**Yapılacak İşler:**
• 1. Blog yazısının "Her şeyden önce" sözleriyle açılan paragrafını ana bilgileri koruyarak kısa maddeler hâlinde yeniden yazın.
• 2. Blog yazısına göre aşağıdaki soruları kısaca yanıtlayın:
(a) Blog sahibi aynı anda kaç bölümün öğrencisi?
(b) Tezer Özlü yazının neyden doğduğunu söylüyor?
(c) Blog sahibi yazacak bir şey bulamamasını neye bağlıyor?
• 3. Blog yazısını son cümlesinden sonra sürdürün.

Her şeyden önce, şöyle bir durum var ki; aynı anda hem üç
bölümün öğrencisi olup hem de staj yaparken, bir de tabii insan dediğiniz
sosyal bir varlık olduğundan özel hayata da zaman ayırmakla mükellef, blog
yazmaya pek vakit ayıramıyorum artık. Sabah koştur koştur ofise yetis, akşam
koştur koştur derse yetis, proje teslimi için ölçü al, çizim yap… benim işim de
iş doğrusu.
Artık yazacak bir şey de bulamıyorum
açıkçası. Bir yazar olarak köreldim mi (asla yazar olma gibi bir iddiam yok,
lafın gelişi) yoksa hayatımda her şeyin tıkırında olması mı beni ilhamsız
bırakıyor, anlaması güç. Tezer Özlü yazının melankoliden doğduğunu söylüyor ya,
ben yazacak bir şeyler bulamamı şuna bağlıyorum: Mutluluk.

**Kayıtlı Veriler:**
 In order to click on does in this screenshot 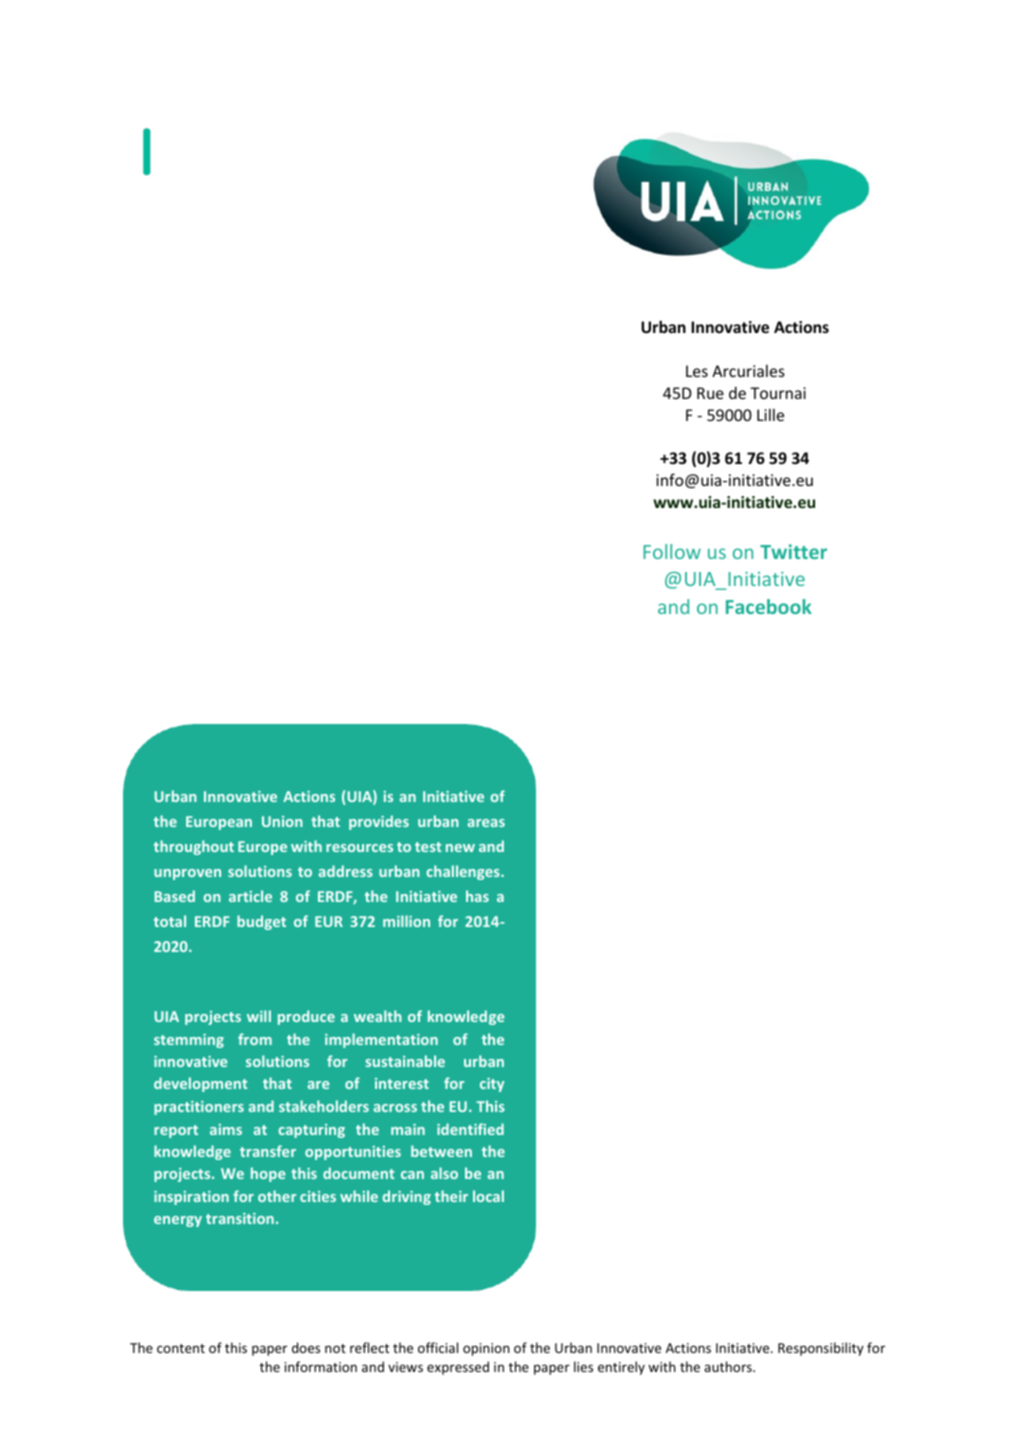, I will do `click(306, 1347)`.
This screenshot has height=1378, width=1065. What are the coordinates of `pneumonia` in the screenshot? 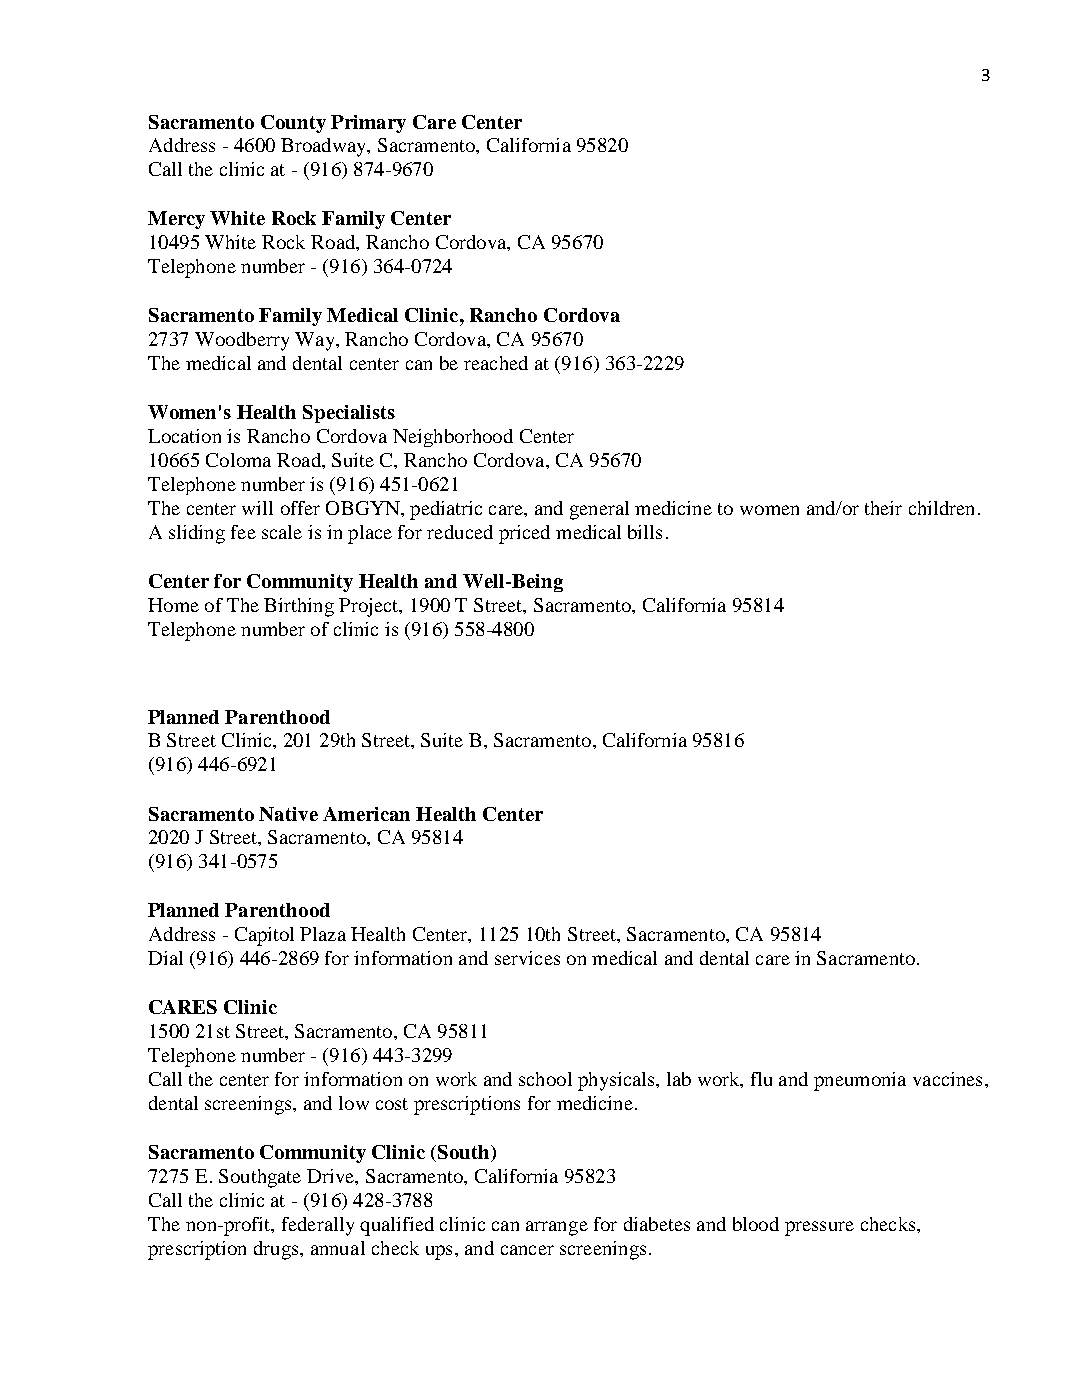 It's located at (860, 1081).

**Alıştırma Yanıtları:**
• 1.
- Blog sahibi aynı anda üç bölümde öğrenci ve bir yandan da staj yapıyor.
- İnsan sosyal bir varlık olduğu için özel hayata da zaman ayırması gerekiyor.
- Bu yüzden artık blog yazmaya pek vakit ayıramıyor.
- Sabah ofise, akşam derse yetişiyor; proje teslimi için ölçü alıp çizim yapıyor.

• 2.
(a) Üç bölümün.
(b) Melankoliden.
(c) Mutluluğa.

• 3.
Mutluluk çok güzel
şey. “Seninki de laf mı? Tabii güzel şey” diyeceksiniz farkındayım lakin
mutluluğu anlayarak, her dakika bunun bilincinde olarak, sevgi ve hoşgörü ile
hayatı deneyimlemek, salt bir şekilde anlık hazlardan daha büyük bir tecrübe.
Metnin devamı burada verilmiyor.